**TUGAS SINGKAT 1**
Salin ulang sebagian kutipan teks dengan mengganti "bumi" menjadi "planet": mulai dari kata "Ada yang menarik" dan berhenti setelah "impact on others.".
____ KUTIPAN TEKS
Ada yang menarik dari pernyataan World Commission on Environment and Development tersebut, lebih dari sekadar pesan menjaga bumi kita satu-satunya untuk generasi selanjutnya, lebih dari pengingat betapa kesenjangan sosial adalah masalah nyata dalam kehidupan kita sehari-hari. Saya bukan pakar bidang lingkungan, bukan pula aktivis yang getol memperjuangkan nilai-nilai yang diyakininya agar dipertimbangkan dalam kebijakan pemerintah, saya hanya tertarik pada kalimat: Yet each community, each country, strives for survival and prosperity with little regard for its impact on others.
Baru beberapa hari ini saya berbincang-bincang dengan para sahabat lama saya mengenai pekerjaan kami, di tempat dan waktu yang berbeda. Rata-rata dari mereka mengeluhkan kehidupan politik kantor yang ternyata penuh dengan intrik, maklum, kami para lulusan baru yang tidak pernah membayangkan dunia kerja sebelumnya cukup terkejut dengan fakta yang kami rasakan*oke, saya mungkin belum mengalaminya. Seorang sahabat saya menuturkan betapa busuknya perlakuan teman-teman barunya. Contohnya di depan, mereka belaku layaknya anak kucing yang manis terhadapa para atasan dan rekan sejawatnya, namun di belakang, mereka saling mengumbar keburukan masing-masing. Sahabat saya, seorang calon diplomat RI itu berkata: “dan selama 37 tahun ke depan, gue akan satu tempat kerja dengan orang-orang seperti itu, lu bayangin, 37 tahun?? Gue rasa, gue gak akan nemu sahabat sejati di sini…”. Saya hanya mengerutkan alis mendengar ceritanya.
________
____ CATATAN TERSEDIA
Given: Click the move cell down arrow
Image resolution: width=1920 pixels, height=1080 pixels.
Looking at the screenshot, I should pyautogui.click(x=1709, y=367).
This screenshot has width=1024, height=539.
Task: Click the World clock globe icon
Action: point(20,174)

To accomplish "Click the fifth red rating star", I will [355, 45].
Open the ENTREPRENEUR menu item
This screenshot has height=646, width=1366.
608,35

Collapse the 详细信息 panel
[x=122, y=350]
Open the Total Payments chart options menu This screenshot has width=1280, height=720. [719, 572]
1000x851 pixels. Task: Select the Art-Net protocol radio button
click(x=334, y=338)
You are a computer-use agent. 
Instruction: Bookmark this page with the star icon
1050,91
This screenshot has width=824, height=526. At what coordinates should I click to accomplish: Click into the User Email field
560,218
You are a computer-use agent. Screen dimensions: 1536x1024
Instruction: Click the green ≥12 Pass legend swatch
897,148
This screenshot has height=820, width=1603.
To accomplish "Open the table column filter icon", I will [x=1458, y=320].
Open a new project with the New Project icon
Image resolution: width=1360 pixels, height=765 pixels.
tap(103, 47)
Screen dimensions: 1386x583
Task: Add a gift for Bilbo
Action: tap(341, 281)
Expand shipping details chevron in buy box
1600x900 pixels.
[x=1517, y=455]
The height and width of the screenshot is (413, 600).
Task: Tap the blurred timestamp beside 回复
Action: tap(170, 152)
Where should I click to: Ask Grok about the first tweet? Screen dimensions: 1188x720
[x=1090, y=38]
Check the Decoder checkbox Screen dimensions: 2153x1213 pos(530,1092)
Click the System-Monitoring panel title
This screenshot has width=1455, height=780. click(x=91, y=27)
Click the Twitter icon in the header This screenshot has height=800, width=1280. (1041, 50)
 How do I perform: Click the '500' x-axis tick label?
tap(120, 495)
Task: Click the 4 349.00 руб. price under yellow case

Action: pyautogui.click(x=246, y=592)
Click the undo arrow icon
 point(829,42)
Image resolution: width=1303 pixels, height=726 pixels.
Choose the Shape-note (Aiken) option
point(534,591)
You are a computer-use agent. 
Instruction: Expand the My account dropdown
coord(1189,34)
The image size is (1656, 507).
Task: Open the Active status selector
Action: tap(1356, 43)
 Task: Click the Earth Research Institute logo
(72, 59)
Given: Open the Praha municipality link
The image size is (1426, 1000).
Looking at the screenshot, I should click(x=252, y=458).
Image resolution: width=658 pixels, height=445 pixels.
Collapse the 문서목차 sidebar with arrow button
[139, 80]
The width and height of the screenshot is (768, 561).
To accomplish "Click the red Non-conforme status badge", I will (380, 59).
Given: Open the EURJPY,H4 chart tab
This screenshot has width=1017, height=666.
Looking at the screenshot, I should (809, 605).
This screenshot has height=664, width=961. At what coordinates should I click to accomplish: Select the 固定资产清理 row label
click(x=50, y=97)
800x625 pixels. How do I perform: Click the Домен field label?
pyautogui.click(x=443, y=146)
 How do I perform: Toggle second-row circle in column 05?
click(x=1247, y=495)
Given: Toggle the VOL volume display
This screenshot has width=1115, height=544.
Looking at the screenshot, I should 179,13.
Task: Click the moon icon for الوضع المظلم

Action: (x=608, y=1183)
________
**TUGAS SINGKAT 2**
Tolong tulis ulang catatan di atas sebagai daftar bernomor tanpa baris kosong, mulai dari awal catatan sampai baris yang memuat "[x=122, y=350]", baris itu juga disertakan.

**JAWABAN TUGAS 1**
Ada yang menarik dari pernyataan World Commission on Environment and Development tersebut, lebih dari sekadar pesan menjaga planet kita satu-satunya untuk generasi selanjutnya, lebih dari pengingat betapa kesenjangan sosial adalah masalah nyata dalam kehidupan kita sehari-hari. Saya bukan pakar bidang lingkungan, bukan pula aktivis yang getol memperjuangkan nilai-nilai yang diyakininya agar dipertimbangkan dalam kebijakan pemerintah, saya hanya tertarik pada kalimat: Yet each community, each country, strives for survival and prosperity with little regard for its impact on others.

**JAWABAN TUGAS 2**
1. Given: Click the move cell down arrow
2. Image resolution: width=1920 pixels, height=1080 pixels.
3. Looking at the screenshot, I should pyautogui.click(x=1709, y=367).
4. This screenshot has width=1024, height=539.
5. Task: Click the World clock globe icon
6. Action: point(20,174)
7. To accomplish "Click the fifth red rating star", I will [355, 45].
8. Open the ENTREPRENEUR menu item
9. This screenshot has height=646, width=1366.
10. 608,35
11. Collapse the 详细信息 panel
12. [x=122, y=350]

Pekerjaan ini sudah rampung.